After the war, in 1958 the fort buildings were reconstructed, restored, and adapted for museum use. But in the long run, a need to create a monument for this space appeared. The project of sculptor A. Vincentas Ambraziūnas, and architects V. Vielius and G. Baravykas was chosen. In 1984 a memorial complex was created.

The brutalist-style three-part concrete sculptural composition symbolizes the confrontation with evil, the rise to fight and resistance. The smallest is called “Pain”, the diagonally rising left is “Hope”, and the largest, decorated with smiling faces is “Liberation.” Metal constructions were used for the skeletons of the monument, and reinforced concrete for the outside. It is often thought that a work is made of wood. Such an illusion is created by a texture specially selected to give softness to rough work. Interestingly enough, the authors of the memorial complex managed to avoid the direct use of Soviet symbols.

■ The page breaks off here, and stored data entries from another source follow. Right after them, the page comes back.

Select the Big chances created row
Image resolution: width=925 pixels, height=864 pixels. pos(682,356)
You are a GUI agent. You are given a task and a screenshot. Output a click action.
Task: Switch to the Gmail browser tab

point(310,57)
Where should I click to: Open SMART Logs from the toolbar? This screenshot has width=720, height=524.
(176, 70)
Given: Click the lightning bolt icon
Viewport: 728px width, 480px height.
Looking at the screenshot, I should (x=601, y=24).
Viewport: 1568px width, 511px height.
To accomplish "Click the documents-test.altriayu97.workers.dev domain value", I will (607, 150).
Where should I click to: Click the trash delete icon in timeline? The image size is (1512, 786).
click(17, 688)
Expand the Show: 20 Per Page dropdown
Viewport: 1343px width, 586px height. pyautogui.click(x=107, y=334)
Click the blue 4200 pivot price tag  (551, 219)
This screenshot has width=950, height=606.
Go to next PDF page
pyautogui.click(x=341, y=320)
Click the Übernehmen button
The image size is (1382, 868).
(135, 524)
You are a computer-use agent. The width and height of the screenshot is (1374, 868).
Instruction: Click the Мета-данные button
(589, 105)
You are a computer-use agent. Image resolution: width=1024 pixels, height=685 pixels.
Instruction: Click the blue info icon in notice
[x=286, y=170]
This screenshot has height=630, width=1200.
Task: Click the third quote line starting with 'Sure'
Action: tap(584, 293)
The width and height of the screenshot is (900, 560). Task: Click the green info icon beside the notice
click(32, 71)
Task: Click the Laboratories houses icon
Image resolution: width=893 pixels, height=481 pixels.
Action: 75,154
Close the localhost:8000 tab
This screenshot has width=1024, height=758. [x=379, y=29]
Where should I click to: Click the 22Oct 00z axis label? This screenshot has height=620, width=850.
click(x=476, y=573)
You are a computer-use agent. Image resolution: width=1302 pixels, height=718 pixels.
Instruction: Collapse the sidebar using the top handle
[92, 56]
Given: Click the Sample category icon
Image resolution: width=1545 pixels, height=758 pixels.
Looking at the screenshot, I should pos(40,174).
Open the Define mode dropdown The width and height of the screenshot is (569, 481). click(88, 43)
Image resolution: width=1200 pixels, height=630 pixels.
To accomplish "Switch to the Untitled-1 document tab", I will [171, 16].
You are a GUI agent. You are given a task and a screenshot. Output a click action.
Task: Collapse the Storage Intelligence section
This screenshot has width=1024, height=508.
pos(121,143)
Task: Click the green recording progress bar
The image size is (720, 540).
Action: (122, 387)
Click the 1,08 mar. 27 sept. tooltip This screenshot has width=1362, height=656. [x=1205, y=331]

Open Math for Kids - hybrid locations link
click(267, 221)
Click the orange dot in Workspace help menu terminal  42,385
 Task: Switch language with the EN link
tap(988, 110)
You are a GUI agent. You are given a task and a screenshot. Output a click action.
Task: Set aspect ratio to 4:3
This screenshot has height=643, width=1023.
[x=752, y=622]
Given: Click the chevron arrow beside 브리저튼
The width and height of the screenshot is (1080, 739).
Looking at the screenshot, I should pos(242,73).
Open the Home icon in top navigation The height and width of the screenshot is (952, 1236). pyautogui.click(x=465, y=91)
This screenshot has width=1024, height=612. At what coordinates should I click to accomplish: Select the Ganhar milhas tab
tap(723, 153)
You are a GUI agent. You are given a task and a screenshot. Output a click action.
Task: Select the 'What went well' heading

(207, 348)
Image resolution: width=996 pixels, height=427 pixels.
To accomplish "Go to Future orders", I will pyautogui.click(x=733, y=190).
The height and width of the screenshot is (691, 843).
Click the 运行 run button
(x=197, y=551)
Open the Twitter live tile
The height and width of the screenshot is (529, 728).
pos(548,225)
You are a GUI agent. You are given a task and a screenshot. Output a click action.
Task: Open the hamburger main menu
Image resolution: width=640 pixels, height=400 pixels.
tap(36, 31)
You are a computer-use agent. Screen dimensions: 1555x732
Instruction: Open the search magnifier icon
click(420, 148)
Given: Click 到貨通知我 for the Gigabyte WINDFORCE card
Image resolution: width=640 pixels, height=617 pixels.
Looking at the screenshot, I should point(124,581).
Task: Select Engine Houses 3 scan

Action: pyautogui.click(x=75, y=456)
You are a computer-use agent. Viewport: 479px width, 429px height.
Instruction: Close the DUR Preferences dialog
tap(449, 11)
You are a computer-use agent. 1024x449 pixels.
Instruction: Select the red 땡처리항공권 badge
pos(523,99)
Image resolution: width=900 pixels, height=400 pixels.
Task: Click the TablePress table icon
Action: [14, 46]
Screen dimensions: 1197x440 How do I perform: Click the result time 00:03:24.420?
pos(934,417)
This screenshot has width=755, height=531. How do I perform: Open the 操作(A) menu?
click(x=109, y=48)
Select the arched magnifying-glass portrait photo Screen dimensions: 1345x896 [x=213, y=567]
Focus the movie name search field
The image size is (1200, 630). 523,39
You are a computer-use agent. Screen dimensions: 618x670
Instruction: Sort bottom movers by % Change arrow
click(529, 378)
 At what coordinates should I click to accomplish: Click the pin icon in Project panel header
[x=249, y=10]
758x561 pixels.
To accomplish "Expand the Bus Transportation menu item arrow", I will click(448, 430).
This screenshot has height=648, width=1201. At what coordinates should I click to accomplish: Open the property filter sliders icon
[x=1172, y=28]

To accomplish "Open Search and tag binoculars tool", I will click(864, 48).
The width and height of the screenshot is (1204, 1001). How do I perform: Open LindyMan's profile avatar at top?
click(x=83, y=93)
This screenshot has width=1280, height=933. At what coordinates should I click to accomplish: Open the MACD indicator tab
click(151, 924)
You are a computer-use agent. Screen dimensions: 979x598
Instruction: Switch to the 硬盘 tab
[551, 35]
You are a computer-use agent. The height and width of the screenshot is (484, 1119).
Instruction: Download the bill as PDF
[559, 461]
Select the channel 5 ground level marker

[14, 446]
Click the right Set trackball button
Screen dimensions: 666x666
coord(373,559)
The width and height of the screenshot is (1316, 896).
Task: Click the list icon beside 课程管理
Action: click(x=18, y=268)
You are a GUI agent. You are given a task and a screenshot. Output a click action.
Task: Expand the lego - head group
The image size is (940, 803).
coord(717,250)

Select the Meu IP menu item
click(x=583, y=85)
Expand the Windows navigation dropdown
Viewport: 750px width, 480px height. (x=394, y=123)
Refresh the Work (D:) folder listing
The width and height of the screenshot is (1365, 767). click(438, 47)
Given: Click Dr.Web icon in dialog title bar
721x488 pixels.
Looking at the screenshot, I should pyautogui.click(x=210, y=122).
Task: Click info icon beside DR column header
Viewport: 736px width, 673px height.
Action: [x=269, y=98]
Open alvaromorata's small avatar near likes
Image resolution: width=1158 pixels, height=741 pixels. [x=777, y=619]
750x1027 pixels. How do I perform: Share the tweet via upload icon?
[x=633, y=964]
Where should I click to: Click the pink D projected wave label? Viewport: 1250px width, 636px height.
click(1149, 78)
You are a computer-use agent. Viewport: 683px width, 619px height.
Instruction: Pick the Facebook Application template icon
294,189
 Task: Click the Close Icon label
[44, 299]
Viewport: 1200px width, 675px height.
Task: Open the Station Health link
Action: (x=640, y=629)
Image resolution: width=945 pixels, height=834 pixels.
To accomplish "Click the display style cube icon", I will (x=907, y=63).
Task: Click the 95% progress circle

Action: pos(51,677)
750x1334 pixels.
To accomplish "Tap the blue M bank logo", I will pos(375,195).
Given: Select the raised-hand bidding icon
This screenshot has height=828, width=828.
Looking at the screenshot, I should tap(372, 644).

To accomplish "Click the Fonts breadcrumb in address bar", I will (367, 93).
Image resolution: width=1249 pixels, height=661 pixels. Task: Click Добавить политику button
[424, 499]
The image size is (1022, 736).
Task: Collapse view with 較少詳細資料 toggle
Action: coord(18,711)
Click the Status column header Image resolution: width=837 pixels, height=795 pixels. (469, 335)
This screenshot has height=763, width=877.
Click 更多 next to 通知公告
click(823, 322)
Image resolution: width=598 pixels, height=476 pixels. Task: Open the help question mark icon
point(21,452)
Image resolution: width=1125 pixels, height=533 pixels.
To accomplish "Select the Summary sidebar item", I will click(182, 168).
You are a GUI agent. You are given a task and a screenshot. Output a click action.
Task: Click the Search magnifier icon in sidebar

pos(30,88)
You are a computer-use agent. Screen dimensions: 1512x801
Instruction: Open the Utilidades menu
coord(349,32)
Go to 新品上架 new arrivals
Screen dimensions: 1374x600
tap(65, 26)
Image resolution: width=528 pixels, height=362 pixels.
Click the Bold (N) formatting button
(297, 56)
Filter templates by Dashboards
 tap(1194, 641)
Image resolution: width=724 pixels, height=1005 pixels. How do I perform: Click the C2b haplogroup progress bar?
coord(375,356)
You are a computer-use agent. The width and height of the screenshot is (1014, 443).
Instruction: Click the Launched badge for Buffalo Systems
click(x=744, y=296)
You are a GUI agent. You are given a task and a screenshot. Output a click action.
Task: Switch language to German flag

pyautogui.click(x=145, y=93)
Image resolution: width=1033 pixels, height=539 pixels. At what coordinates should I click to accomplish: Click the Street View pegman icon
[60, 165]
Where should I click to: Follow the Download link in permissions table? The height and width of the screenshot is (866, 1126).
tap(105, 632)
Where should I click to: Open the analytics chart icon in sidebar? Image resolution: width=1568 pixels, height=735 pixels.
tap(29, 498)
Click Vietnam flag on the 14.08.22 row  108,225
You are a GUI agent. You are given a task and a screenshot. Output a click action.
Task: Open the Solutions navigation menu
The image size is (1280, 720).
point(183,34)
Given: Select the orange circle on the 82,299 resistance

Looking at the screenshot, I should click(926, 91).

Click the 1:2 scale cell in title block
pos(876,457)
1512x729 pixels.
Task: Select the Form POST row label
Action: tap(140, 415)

The sculptural monument of Kaunas IX Fort is the most significant work of A. Vincentas Ambraziūnas' life. And as the author of the sculpture puts it: "There has always been a 'black spot' there, so the monument reflects the struggle, death and rise".

Today, the memorial complex of Kaunas IXth Fort consists of the fort, an administrative building, a new museum, a memorial to the victims of Nazism, a field of mass murder-graveyard and a park. Kaunas Fort IX Memorial is included in the 30 most significant European Monuments list.